Gavin told council members that cutting the grass at the home and doing other chores is too much for him and believes it is time to move.
Gavin wants to sell the home, but did not mention an asking price at Monday's meeting. Gavin said someone who specializes in appraising historic homes probably would have to determine the price.
Because the town does not have the money to buy the home, city council members are considering having an organization known as the Trust for Public Land identify sources of funding for the purchase.
A variety of possible funding sources, including state grants and creative financing proposals, could be used to pay for Happy Retreat, said Debi Osborne, Chesapeake field office director for the Trust for Public Land.
Gavin said he wanted to present the idea to the council to see how they felt about it.
Council members supported the proposal.
Mayor Randy Hilton said it is a rare opportunity because few places in the country can boast of having a connection to the Washington family.
Council member Matt Ward said because Happy Retreat is close to the Huntfield development, it could complement a proposed bike path serving Huntfield and the city.
"It would be really sad if Charles Town did not own a Washington home," said council member Geraldine Willingham.
Charles Washington was the brother of President George Washington. Charles Washington built Happy Retreat in 1780 and lived there until his death in 1799, Gavin said.
The two-story home has nine bedrooms, and the front view of the home is used on the city's stationery. There are six other Washington homes in the area, including Beall-Air, Claymont Court, Harewood, Blakeley, Cedar Lawn and Richwood Hall.
Charles Washington - credited as the founder of Charles Town - took 80 acres he owned and divided them into lots.

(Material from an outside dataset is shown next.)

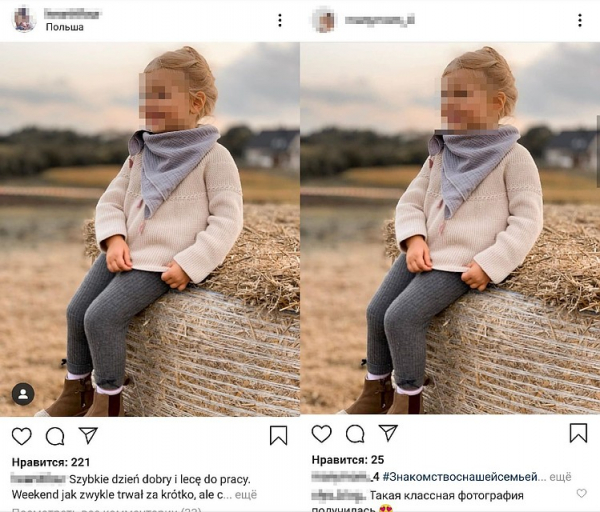Expand the right caption with 'ещё'
Image resolution: width=600 pixels, height=512 pixels.
(x=561, y=476)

Happy Retreat was just a short distance away from his real estate office on Lawrence Street, which he probably reached by horseback, Gavin said.
"He was the original developer," Gavin said.
When Charles Washington laid out the town, he set aside the four corners at the intersection of George and Washington streets, the main intersection in town, for public use.
The city is honoring that part of the town's history by building a simulated brick and cobblestone surface at the intersection as part of the town's $7.1 million revitalization.